▶ **The problem**:
Convert the stretch of records from the line containing "This screenshot has width=1176, height=428." through the line containing "pyautogui.click(x=624, y=405)" into a JSON list of strings, one string per line, leaving out blank lines.

* * *

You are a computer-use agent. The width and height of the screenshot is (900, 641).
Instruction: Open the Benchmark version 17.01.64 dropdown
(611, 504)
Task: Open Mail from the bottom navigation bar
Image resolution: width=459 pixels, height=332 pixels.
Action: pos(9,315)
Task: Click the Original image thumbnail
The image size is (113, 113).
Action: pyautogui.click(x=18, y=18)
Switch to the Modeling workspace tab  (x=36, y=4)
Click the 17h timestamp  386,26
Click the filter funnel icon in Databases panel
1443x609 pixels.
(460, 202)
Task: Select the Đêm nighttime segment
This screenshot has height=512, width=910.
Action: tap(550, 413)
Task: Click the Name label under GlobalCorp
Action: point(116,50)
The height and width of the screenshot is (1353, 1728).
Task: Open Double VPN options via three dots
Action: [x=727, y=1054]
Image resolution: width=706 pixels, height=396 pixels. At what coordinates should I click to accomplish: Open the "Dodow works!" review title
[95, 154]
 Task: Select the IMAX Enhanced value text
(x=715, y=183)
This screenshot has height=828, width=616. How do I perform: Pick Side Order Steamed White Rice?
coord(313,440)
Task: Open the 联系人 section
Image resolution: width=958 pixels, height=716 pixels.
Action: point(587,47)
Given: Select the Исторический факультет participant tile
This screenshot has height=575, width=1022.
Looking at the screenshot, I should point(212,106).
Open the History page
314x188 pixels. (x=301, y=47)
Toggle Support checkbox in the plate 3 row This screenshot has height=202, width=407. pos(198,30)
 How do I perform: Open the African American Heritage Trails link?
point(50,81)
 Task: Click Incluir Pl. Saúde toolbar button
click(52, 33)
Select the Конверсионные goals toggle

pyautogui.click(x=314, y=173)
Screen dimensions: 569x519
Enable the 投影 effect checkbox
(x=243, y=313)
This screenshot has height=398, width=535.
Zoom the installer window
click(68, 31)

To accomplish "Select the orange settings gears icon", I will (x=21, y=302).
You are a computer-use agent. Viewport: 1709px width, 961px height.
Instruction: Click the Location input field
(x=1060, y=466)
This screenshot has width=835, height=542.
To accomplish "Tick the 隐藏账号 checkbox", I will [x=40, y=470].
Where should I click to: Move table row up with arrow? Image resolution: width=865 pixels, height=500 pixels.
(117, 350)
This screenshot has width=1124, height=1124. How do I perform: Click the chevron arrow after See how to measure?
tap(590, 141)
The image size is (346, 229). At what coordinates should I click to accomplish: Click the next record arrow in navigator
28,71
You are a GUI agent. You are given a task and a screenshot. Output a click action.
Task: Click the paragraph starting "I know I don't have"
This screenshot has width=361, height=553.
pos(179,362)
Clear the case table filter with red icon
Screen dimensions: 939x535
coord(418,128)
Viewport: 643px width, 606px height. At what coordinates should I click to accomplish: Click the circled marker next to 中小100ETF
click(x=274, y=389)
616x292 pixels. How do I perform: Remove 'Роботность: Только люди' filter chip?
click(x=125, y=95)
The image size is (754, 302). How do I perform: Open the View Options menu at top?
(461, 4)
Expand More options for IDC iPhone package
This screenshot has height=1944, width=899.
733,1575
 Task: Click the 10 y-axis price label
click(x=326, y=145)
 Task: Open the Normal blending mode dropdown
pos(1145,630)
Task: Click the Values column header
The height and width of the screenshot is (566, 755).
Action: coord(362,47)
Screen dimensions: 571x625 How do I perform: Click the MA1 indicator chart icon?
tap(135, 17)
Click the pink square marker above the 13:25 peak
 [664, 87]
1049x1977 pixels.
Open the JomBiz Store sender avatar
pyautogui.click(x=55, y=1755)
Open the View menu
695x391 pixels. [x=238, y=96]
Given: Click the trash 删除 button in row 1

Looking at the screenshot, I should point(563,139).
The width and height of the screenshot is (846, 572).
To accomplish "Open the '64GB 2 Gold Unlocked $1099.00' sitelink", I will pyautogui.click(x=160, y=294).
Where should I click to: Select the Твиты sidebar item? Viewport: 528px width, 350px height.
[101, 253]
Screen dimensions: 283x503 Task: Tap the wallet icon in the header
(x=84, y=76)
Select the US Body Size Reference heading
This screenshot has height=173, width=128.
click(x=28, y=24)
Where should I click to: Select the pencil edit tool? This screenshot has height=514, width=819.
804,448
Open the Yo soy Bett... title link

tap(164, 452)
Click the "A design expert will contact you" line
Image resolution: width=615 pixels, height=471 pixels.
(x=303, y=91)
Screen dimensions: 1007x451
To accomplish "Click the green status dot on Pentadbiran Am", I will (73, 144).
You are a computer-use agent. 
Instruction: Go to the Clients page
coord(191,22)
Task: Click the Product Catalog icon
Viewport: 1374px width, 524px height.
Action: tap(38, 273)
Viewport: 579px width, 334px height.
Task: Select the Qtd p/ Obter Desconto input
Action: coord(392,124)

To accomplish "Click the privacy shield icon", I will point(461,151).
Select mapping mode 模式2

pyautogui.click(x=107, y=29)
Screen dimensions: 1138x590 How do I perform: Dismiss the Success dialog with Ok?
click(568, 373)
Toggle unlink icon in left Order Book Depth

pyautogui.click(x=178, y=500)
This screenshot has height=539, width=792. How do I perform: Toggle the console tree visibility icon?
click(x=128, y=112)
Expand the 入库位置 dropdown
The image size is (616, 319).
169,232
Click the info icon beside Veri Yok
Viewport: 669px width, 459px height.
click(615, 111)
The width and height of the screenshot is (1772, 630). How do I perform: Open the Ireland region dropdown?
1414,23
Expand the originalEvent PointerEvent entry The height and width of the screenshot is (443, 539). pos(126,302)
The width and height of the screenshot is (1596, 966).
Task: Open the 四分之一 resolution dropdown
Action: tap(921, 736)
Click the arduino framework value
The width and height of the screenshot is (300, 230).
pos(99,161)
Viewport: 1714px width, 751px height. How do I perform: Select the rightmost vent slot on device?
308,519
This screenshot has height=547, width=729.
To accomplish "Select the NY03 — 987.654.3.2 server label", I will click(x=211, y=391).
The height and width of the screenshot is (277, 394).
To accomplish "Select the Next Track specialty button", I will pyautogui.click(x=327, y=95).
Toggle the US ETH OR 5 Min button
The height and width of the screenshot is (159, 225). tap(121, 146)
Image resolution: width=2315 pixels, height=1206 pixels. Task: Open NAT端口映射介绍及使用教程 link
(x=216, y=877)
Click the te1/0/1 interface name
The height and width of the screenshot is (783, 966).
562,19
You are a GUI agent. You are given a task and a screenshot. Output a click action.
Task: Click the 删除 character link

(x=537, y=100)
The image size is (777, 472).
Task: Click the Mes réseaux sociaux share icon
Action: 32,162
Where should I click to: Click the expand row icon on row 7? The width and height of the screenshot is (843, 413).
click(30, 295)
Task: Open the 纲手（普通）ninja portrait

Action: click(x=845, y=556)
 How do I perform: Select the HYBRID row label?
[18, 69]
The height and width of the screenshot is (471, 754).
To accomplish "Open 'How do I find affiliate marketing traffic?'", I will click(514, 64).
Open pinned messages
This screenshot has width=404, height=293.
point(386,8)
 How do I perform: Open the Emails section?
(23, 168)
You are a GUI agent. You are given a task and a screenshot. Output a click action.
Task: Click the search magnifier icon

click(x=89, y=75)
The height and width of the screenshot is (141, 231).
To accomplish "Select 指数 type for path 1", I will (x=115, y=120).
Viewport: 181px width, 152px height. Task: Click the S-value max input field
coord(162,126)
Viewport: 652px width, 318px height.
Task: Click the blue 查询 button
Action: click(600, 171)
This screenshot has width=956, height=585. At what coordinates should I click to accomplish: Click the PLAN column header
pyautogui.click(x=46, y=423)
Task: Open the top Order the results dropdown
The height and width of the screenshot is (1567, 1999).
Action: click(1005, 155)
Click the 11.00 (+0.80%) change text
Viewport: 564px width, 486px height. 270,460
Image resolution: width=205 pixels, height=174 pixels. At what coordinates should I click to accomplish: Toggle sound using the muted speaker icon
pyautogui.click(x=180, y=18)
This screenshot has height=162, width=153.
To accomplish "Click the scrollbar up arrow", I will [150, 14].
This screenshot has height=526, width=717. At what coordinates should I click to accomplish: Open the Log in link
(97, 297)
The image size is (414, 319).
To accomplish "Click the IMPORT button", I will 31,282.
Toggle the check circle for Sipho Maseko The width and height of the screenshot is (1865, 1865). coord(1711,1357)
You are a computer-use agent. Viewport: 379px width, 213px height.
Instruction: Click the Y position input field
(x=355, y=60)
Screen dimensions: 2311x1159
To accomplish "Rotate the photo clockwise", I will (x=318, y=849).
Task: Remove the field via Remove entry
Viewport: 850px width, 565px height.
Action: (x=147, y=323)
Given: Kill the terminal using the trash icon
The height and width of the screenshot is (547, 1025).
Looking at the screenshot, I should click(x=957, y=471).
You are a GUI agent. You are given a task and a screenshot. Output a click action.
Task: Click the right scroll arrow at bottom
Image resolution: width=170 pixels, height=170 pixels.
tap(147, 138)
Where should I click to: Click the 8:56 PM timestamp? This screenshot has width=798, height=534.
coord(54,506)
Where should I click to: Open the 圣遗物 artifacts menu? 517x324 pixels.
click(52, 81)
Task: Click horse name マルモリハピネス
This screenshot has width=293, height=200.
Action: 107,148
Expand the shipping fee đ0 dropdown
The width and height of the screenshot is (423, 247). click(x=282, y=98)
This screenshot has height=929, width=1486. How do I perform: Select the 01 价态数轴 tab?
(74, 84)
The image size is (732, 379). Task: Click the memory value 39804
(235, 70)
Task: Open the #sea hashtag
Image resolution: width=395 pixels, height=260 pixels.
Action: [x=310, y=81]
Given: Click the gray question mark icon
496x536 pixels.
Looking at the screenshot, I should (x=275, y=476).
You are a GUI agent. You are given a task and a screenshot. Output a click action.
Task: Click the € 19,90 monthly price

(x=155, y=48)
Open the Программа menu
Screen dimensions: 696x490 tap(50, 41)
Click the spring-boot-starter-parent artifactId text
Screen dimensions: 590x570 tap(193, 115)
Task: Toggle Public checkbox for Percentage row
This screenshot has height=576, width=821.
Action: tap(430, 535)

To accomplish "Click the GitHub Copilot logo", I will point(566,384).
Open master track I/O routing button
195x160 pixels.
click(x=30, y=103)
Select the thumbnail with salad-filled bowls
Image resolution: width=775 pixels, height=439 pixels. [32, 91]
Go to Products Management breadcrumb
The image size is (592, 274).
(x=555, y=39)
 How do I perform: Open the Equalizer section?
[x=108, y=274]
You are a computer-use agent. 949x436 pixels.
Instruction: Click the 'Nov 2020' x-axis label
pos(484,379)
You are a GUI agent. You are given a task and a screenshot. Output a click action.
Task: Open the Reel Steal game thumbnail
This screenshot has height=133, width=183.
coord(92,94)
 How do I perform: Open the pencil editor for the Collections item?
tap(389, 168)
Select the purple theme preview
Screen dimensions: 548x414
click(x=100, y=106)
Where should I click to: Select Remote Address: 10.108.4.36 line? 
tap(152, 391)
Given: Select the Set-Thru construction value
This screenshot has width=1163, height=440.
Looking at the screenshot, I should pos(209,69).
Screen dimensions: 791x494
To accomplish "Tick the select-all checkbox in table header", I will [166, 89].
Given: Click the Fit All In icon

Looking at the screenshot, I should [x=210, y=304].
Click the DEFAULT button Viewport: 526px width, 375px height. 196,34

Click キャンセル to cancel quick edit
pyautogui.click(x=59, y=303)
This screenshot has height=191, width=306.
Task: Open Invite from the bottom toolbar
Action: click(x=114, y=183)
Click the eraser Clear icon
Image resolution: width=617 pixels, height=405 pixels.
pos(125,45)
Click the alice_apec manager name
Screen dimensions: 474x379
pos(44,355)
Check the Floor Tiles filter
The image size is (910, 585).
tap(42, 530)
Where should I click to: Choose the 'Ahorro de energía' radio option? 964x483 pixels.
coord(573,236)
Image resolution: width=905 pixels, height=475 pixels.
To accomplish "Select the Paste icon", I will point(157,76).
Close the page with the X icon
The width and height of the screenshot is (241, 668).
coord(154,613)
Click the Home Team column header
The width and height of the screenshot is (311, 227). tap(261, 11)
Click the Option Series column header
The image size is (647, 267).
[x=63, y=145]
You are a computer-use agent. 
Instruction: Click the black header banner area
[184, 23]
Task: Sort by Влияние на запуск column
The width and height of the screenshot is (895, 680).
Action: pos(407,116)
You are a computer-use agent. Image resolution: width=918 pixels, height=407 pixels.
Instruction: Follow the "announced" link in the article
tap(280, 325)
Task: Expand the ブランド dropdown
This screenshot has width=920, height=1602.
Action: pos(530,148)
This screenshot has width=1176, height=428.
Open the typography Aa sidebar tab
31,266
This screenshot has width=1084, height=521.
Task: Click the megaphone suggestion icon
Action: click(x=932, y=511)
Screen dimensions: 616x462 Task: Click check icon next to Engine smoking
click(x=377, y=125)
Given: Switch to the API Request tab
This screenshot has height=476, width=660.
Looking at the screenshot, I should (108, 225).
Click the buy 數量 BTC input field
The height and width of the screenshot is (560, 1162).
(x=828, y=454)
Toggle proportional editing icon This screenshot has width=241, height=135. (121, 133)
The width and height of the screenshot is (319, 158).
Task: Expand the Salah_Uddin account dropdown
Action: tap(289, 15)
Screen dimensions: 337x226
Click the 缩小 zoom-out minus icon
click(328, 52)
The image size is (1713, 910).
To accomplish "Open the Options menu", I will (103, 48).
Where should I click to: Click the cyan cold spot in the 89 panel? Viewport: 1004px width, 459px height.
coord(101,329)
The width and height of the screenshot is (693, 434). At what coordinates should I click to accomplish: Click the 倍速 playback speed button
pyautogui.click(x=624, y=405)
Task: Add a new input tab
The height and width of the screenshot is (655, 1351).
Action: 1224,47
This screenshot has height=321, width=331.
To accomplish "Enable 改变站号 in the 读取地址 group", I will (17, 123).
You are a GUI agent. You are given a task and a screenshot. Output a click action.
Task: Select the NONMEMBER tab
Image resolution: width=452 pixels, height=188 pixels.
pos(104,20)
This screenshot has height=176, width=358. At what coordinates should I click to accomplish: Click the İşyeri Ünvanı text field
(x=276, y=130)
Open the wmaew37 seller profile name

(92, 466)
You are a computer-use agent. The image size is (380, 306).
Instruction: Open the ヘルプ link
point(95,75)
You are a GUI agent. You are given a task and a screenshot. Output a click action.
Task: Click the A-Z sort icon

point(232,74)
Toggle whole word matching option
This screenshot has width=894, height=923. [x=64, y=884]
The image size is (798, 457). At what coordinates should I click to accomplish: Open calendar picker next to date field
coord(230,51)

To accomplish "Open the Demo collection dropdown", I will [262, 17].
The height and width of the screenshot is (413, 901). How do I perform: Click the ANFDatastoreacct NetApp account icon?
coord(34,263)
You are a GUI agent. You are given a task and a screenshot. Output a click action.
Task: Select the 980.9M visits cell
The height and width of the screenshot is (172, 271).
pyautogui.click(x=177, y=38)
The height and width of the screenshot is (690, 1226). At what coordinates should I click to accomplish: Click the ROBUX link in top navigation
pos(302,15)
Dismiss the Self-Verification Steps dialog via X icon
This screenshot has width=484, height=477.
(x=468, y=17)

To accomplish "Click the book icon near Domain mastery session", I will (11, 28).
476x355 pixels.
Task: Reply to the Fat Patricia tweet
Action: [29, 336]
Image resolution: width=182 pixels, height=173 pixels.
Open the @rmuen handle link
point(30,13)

* * *

▶ **Solution below**:
[
  "This screenshot has width=1176, height=428.",
  "Open the typography Aa sidebar tab",
  "31,266",
  "This screenshot has width=1084, height=521.",
  "Task: Click the megaphone suggestion icon",
  "Action: click(x=932, y=511)",
  "Screen dimensions: 616x462 Task: Click check icon next to Engine smoking",
  "click(x=377, y=125)",
  "Given: Switch to the API Request tab",
  "This screenshot has height=476, width=660.",
  "Looking at the screenshot, I should (108, 225).",
  "Click the buy 數量 BTC input field",
  "The height and width of the screenshot is (560, 1162).",
  "(x=828, y=454)",
  "Toggle proportional editing icon This screenshot has width=241, height=135. (121, 133)",
  "The width and height of the screenshot is (319, 158).",
  "Task: Expand the Salah_Uddin account dropdown",
  "Action: tap(289, 15)",
  "Screen dimensions: 337x226",
  "Click the 缩小 zoom-out minus icon",
  "click(328, 52)",
  "The image size is (1713, 910).",
  "To accomplish \"Open the Options menu\", I will (103, 48).",
  "Where should I click to: Click the cyan cold spot in the 89 panel? Viewport: 1004px width, 459px height.",
  "coord(101,329)",
  "The width and height of the screenshot is (693, 434). At what coordinates should I click to accomplish: Click the 倍速 playback speed button",
  "pyautogui.click(x=624, y=405)"
]